Wires just three atoms wide that change from being insulators to electrical conductors – and then back again – when struck by a laser pulse have been created by researchers in Germany. The team has shown that the phase transitions can occur as fast as quantum mechanics allows, something that was not previously thought possible. The technique could prove useful in the study of a wide range of systems including how proteins rearrange themselves.
Phase transitions are ubiquitous in all forms of matter. If energy is added to or removed from a system, the most stable state may change: ice melts to liquid water when heated, for example. Subtler phase transitions can also occur within one state: solid iron can exist in several different crystal structures, for example. The speed at which such phase transitions can occur normally depends on how fast energy can enter the crystal lattice, stimulating random motion of the atoms, for example by scattering of electrons. Previous research by Michael Horn-von Hoegen of the University of Duisburg-Essen in Germany and others has shown that this can occur within 2–5 ps in bulk materials, but takes longer at surfaces because of weak coupling between bulk and surface vibrational modes.
In the new research, however, Horn-von Hoegen and colleagues have shown that surface phase transitions can occur much faster than this. The team studied indium atoms adsorbed onto silicon surfaces. At high temperatures the atoms self-assemble into metallic wires just three atoms wide, whereas at temperatures below 125 K, the wires break up and the surface becomes an insulator.
Diffraction pattern
The researchers first cooled their indium-on-silicon sample to 30 K and measured the electron diffraction pattern of the insulating surface. They then hit the surface with near-infrared laser pulses, causing the surface to warm up. After a variable time delay, they used electron pulses to see how the diffraction pattern had changed. For delays longer than 350 fs, the diffraction pattern of the insulating state was replaced by that of the metallic wires.
“We can answer the question ‘How fast do the atoms move and how fast are they accelerated during this displace excitation mechanism?'” explains Horn-von Hoegen. “It’s something like a trillion times faster than the acceleration you can obtain with a racing car.” The speed increased with the power of the laser pulse up to a certain point, above which it remained constant. “That is then the so-called quantum limit,” says Horn-von Hoegen: “The system cannot react any faster.”
Computational modelling by theoreticians at the University of Paderborn suggests that indium electrons are photoexcited to higher energy levels in the heating process. “We populate electronic states that weaken some bonds or strengthen non-existing bonds,” explains Horn-von Hoegen. This drives the atomic motion during the phase transition. Furthermore, as the atoms move, the electronic band structure of the electron system changes. Incredibly, all of this happens while the atoms are still cold: “Only on a timescale a factor of six to 10 slower does the lattice heat up,” he explains.
Metastable metal
The theoreticians calculated the overall potential energy of the system for different electronic excitations. From this they extracted the conversion time from the insulating to the metallic state, which matched the observed value. After the transition, the cold system lacks the activation energy needed to return to the insulating state, so remains in the metastable metallic state for about 10 ns, which team member Tim Frigge describes as “eternity” for such an atomic system. Despite this delay, the system can be thought of as the fastest electronic switch ever observed, However, Horn-von Hoegen stresses the paper is fundamental research: “I think the idea that these atomic wires will at some point be used as interconnects in ultrafast optical switches should not be taken too seriously,” he admits.

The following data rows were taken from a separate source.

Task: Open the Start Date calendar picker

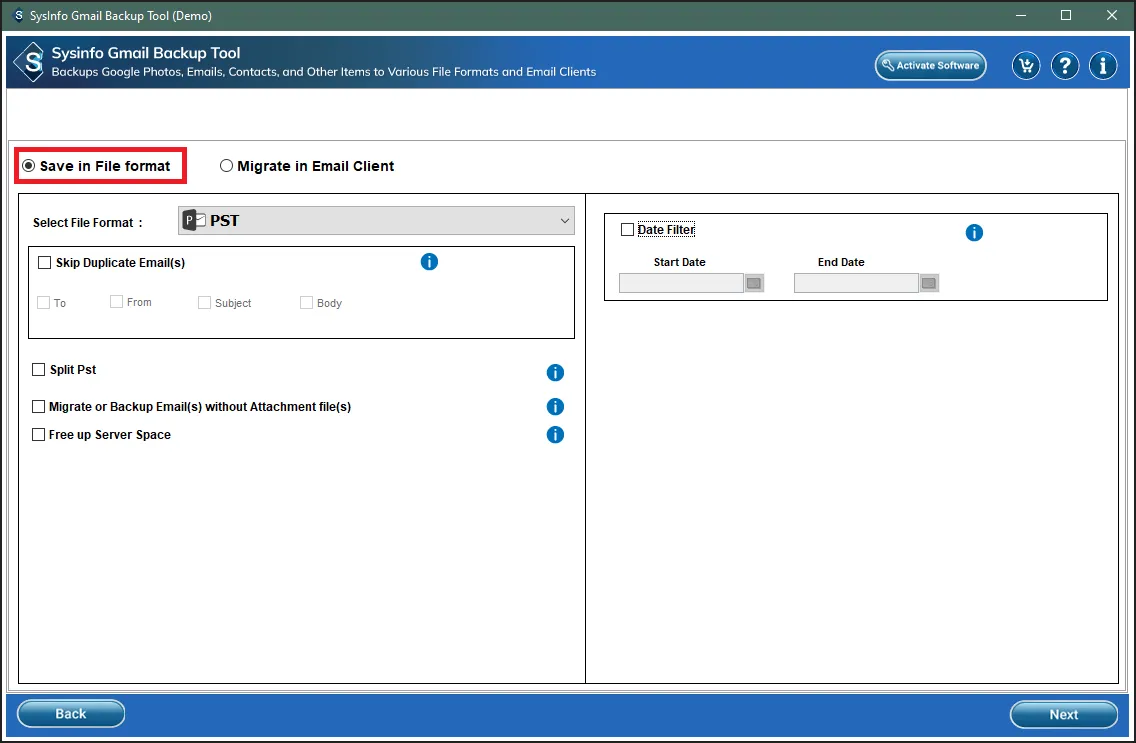Action: [754, 283]
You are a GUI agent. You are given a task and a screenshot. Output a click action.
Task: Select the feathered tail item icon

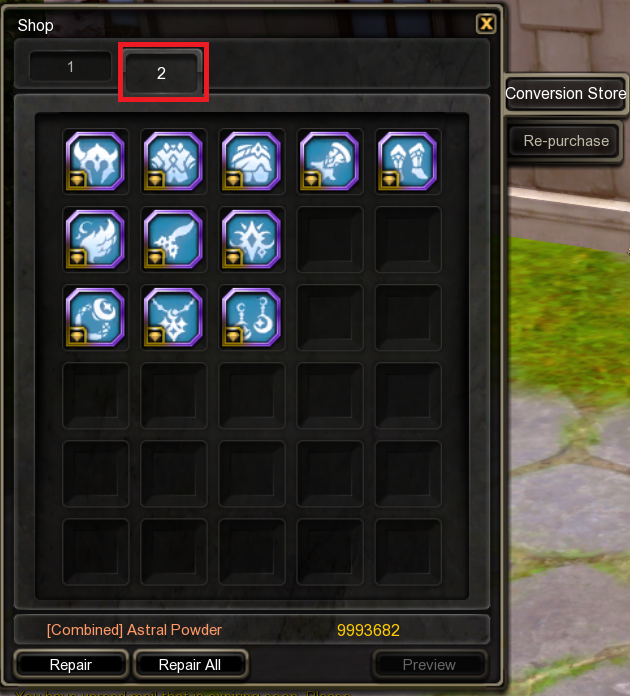click(x=174, y=239)
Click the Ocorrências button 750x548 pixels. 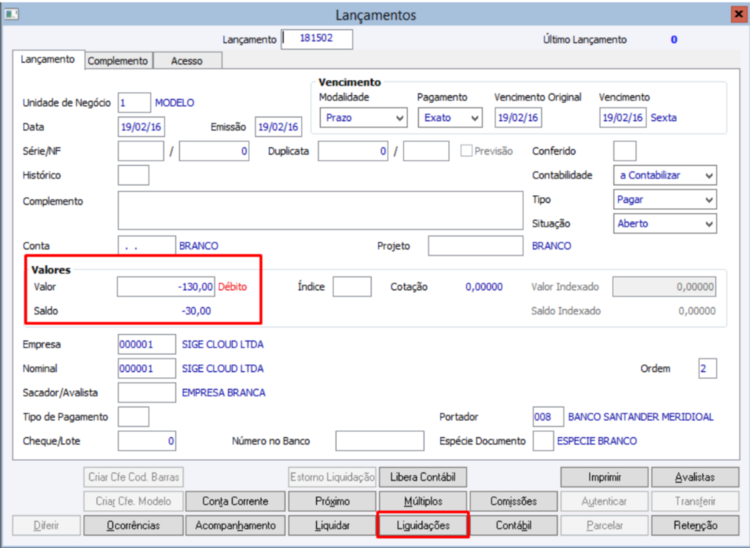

Claus Ropers of the University of Göttingen in Germany is impressed: “There’s not that much structural-dynamics research yet conducted at surfaces because the technology is still being developed,” he says. “These authors have made significant contributions in the past, and in the combination of theoretical and experimental work, this is probably the paper where they’ve put together the most comprehensive understanding of a particular transition.”
Bradley Siwick of McGill University in Canada agrees: “It’s probably the most exciting and the best work yet done on ultrafast dynamics in a surface system,” he says. “We [the scientific community] can watch atoms, follow their motion on the fastest timescales open to them, and see what effect those rearrangements have on the electronic properties of materials. This is a remarkable step forward. This is just the tip of the iceberg: experiments like this could allow you to follow the structure of a protein in a crystal as a function of time and determine how that protein performs its function at the atomic level.”
The research is described in Nature.